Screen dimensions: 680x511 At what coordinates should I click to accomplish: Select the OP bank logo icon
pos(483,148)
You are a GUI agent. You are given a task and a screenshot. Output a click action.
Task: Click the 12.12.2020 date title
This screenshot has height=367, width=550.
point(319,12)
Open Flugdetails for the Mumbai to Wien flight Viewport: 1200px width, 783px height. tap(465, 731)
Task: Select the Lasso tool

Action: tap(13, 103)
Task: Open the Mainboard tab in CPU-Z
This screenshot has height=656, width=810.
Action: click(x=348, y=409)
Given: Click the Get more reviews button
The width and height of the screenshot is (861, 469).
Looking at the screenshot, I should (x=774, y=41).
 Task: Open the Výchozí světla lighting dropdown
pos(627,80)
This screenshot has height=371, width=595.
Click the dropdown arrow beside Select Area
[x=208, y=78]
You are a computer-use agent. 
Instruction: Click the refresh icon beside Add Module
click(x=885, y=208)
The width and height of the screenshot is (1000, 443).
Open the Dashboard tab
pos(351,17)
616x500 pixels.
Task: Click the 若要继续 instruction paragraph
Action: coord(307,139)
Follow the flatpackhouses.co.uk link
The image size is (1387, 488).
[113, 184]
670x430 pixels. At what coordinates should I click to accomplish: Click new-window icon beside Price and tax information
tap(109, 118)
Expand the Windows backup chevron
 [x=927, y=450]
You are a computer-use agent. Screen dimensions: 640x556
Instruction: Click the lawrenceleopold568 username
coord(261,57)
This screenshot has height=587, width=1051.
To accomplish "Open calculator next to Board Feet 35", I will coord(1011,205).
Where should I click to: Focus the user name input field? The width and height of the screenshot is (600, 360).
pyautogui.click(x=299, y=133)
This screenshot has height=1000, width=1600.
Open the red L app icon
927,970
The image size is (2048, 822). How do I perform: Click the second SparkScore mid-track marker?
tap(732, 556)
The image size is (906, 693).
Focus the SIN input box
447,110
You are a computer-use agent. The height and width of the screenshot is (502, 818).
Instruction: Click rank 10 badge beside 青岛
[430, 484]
━━━━━━━━━━━━━━━━━━━━━━━━━━━━━━
Your response must consist of every line above, reproduced exactly.

### FINISHED TASK
Screen dimensions: 680x511 At what coordinates should I click to accomplish: Select the OP bank logo icon
pos(483,148)
You are a GUI agent. You are given a task and a screenshot. Output a click action.
Task: Click the 12.12.2020 date title
This screenshot has height=367, width=550.
point(319,12)
Open Flugdetails for the Mumbai to Wien flight Viewport: 1200px width, 783px height. tap(465, 731)
Task: Select the Lasso tool

Action: tap(13, 103)
Task: Open the Mainboard tab in CPU-Z
This screenshot has height=656, width=810.
Action: click(x=348, y=409)
Given: Click the Get more reviews button
The width and height of the screenshot is (861, 469).
Looking at the screenshot, I should (x=774, y=41).
 Task: Open the Výchozí světla lighting dropdown
pos(627,80)
This screenshot has height=371, width=595.
Click the dropdown arrow beside Select Area
[x=208, y=78]
You are a computer-use agent. 
Instruction: Click the refresh icon beside Add Module
click(x=885, y=208)
The width and height of the screenshot is (1000, 443).
Open the Dashboard tab
pos(351,17)
616x500 pixels.
Task: Click the 若要继续 instruction paragraph
Action: coord(307,139)
Follow the flatpackhouses.co.uk link
The image size is (1387, 488).
[113, 184]
670x430 pixels. At what coordinates should I click to accomplish: Click new-window icon beside Price and tax information
tap(109, 118)
Expand the Windows backup chevron
 [x=927, y=450]
You are a computer-use agent. Screen dimensions: 640x556
Instruction: Click the lawrenceleopold568 username
coord(261,57)
This screenshot has height=587, width=1051.
To accomplish "Open calculator next to Board Feet 35", I will coord(1011,205).
Where should I click to: Focus the user name input field? The width and height of the screenshot is (600, 360).
pyautogui.click(x=299, y=133)
This screenshot has height=1000, width=1600.
Open the red L app icon
927,970
The image size is (2048, 822). How do I perform: Click the second SparkScore mid-track marker?
tap(732, 556)
The image size is (906, 693).
Focus the SIN input box
447,110
You are a computer-use agent. The height and width of the screenshot is (502, 818).
Instruction: Click rank 10 badge beside 青岛
[430, 484]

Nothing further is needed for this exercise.